→ **Exercise description**: Across the data below, how many lines have the word "will" in them? Respond with the number alone.

== == ==

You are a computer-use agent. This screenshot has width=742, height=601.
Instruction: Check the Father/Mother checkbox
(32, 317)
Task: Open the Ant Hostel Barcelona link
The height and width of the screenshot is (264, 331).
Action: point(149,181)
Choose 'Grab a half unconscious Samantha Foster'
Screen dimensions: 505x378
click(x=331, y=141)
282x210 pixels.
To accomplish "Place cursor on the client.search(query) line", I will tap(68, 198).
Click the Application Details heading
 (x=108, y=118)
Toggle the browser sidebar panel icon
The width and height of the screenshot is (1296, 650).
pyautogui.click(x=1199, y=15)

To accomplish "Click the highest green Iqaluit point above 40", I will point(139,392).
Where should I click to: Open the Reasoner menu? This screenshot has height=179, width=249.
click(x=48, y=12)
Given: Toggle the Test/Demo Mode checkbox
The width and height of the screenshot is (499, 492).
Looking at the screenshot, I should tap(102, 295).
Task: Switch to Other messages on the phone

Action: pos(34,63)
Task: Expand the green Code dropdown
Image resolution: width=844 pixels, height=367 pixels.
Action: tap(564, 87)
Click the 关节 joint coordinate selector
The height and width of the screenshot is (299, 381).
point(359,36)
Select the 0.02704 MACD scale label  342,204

== == ==

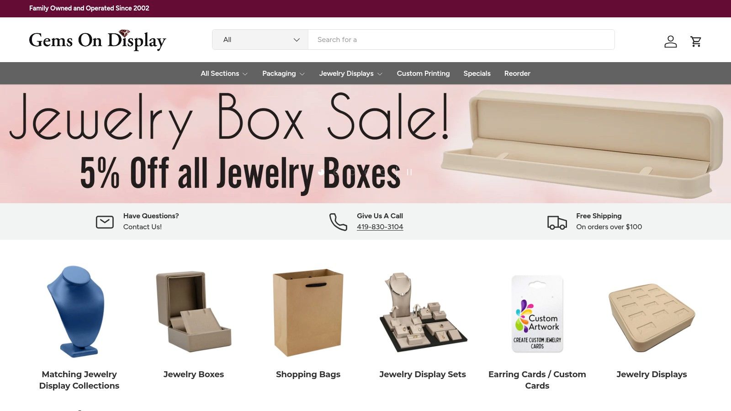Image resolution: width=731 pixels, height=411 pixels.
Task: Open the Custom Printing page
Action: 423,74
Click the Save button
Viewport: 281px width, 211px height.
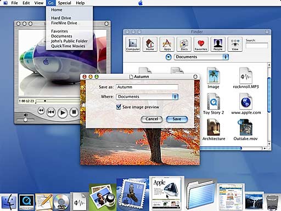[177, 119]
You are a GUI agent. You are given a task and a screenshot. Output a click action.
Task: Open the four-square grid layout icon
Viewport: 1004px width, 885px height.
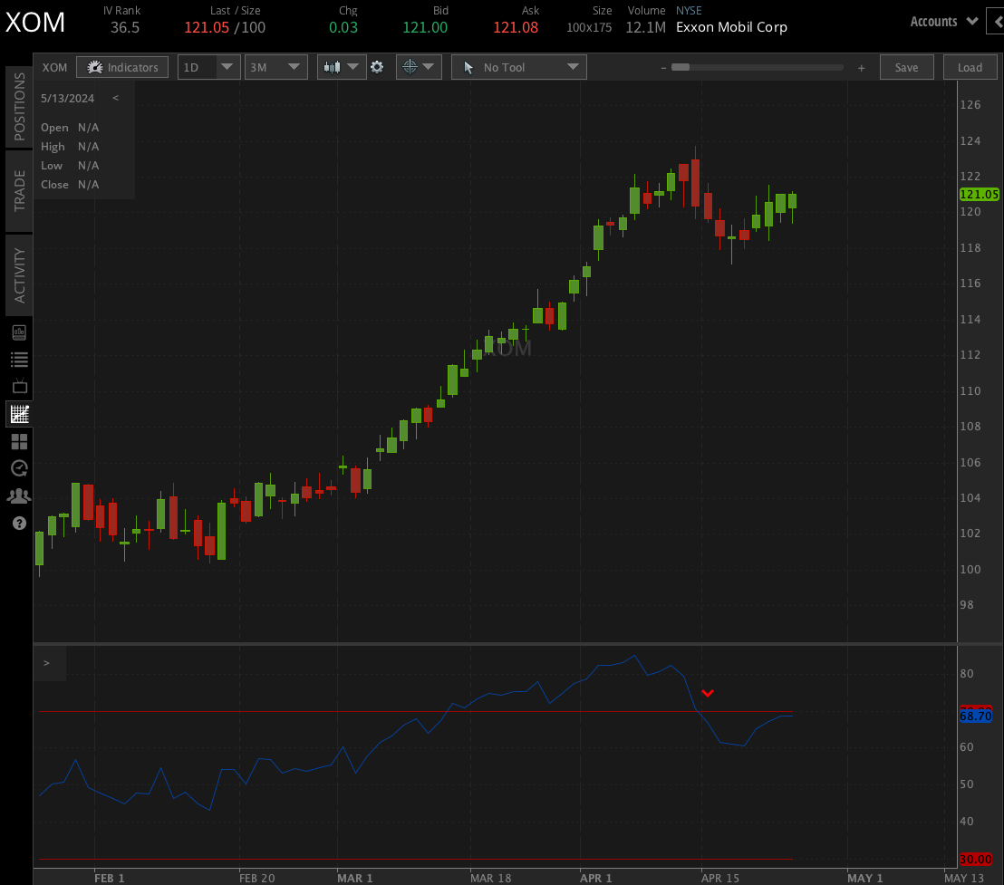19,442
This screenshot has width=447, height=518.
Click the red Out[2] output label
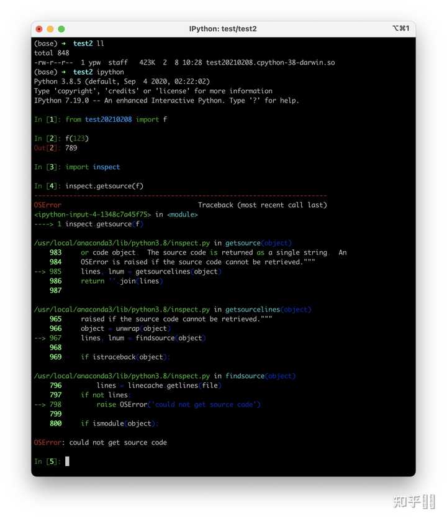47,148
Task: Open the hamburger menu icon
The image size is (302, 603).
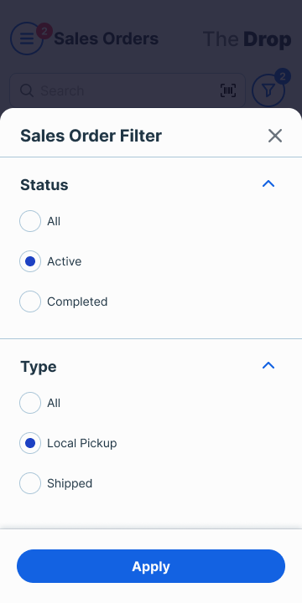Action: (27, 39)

== == ==

→ **Answer space**: 2